With her weight already positioned, back foot controlling the rotation of the board as she launched, she bent slightly and caught the side of the board with her foot, just above the toes. Even as it spun beneath her—once, twice—she was already searching the wave for her landing points. She found one, feeling her feet catch the board mid-air and steady it.

She hit the foam, and even though it was the softest part of the wave, she still hit it. The shock of the motion went up her legs from the bottom of her feet straight up into her hips, and Maya shot out from the front of the wave, carving a long circle around it. Diving off, the propelled herself beneath the wave with outstretched arms and surfaced. The first thing she saw, at a distance, was the young men. They were both seated on their boards, arms raised and all twenty fingers thrown up above their heads.

Grinning, Maya gave them a wave and turned back toward the beach. She opened the Velcro on her ankle leash and brought the surfboard under her arm as the water became shallow enough to stand. While making her way up the beach, a figure caught her attention. She had to shade her eyes with her flat hand to see who it was.

Lydia sat with her legs kicked out in front of her, the nose of her surfboard buried in the sand just in front of one of the hills, her back leaned against it. As Maya approached, the young woman's hair caught the light of the sun and looked like a sweep of fire down either of her shoulders.
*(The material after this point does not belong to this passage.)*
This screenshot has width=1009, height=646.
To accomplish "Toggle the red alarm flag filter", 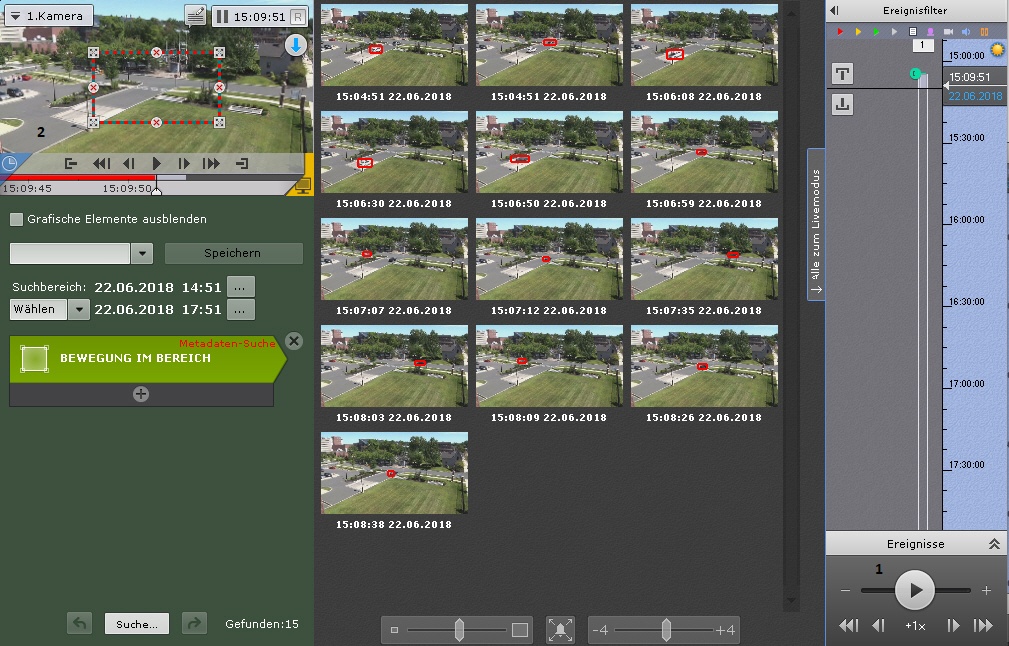I will pos(840,32).

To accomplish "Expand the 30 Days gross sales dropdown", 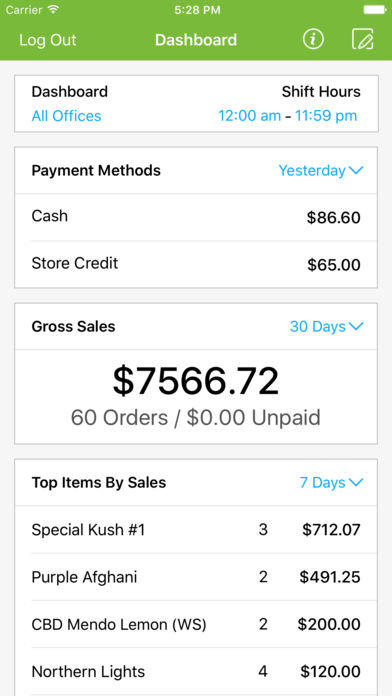I will [327, 327].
"Holy Hell, Maya!" The woman's friendly voice called out. It was followed by a low whistle, "I always knew you could surf, but that was an show!"
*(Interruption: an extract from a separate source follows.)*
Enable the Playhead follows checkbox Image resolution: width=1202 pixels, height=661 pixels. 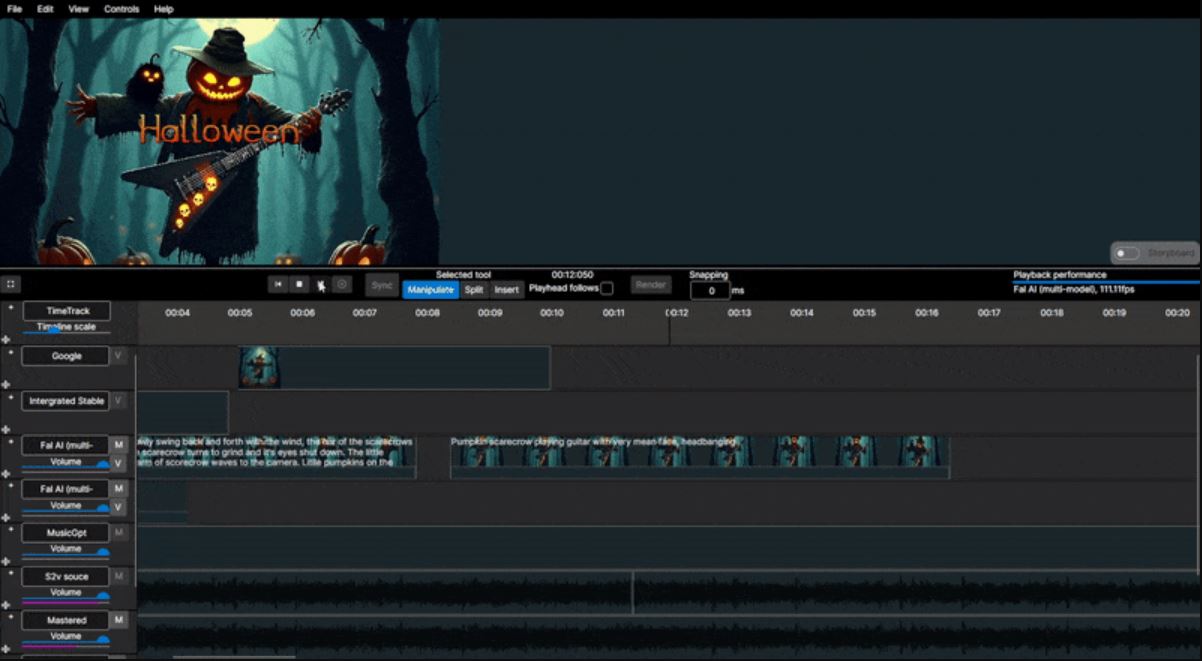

Maya grinned, pausing a couple of yards away and planting her own surfboard in the sand. She glanced back out at the waves for a moment before turning to Lydia.

"Well," she dropped one eye in a conspiratorial wink, "I had a pretty good audience."

"Yeah, thanks for that, by the way. I think I had a pretty good shot with the tall glass of water out there... until you showed up." Despite her words, Lydia's voice was friendly—on the edge of laughter.

"I'll toss him to you when I'm done." Maya winked as she hefted her surfboard under her arm once more, "Anyways, off to the showers."

"Promise?" Lydia's voice called against her back as she walked away. Maya lifted her hand in a wave of acknowledgement.

As she stepped out from one of the wood-walled showers near the parking lot, with her surfboard leaned up against it, Maya found herself facing the young men. They had obviously just come out of the showers themselves; which were little more than three plywood boards around a metal pipe and a one-dollar showerhead. But it worked to get the salt off. The young men were walking across the parking lot, toward a brown camper van. One, the taller man, raised a hand toward her in a friendly gesture. The other one pulled up short, jogging a couple of steps to bring them together.

"Couple nice sets out there," he greeted her with the automatic familiarity of one athlete who admires another. His grin was wide and charming, "And that last wave—Damn!"

Maya grinned back at the man, reaching up to towel off her hair. "Not so bad yourself," she replied.

"I'm Nathaniel," he reached out a hand and she arranged her towel to shake it, "and that's Theo. Theo!" He leaned back, and Maya saw the other man pull up short. "Give the pretty girl a wave!" Theo waved, and Maya laughed softly as she returned it.

When she turned back to Nathaniel, she found him holding up a joint. The white paper was well-rolled, and he turned it back and forth between a finger and a thumb as he offered it toward her.

"Care to join us for a bit? Our digs are a bit rough at the moment, a little cramped, but... uh, homey." he nodded back over his shoulder, toward the van.

"Well," Maya's grin widened slightly, "I suppose I could be convinced."

Five minutes later, after sliding her board along the top gunnels beside theirs, she found herself in the young men's van. Maya plucked the joint from Nathaniel's fingers, pinching the end of it and bringing it to her lips. Breathing deeply, she passed the joint to Theo. She let the thick smoke roll up from her open lips, inhaling through her nose for a moment and then tilting her head back to blow it in a long line. It spread out and disappeared as it blew over the raised roof of the camper van.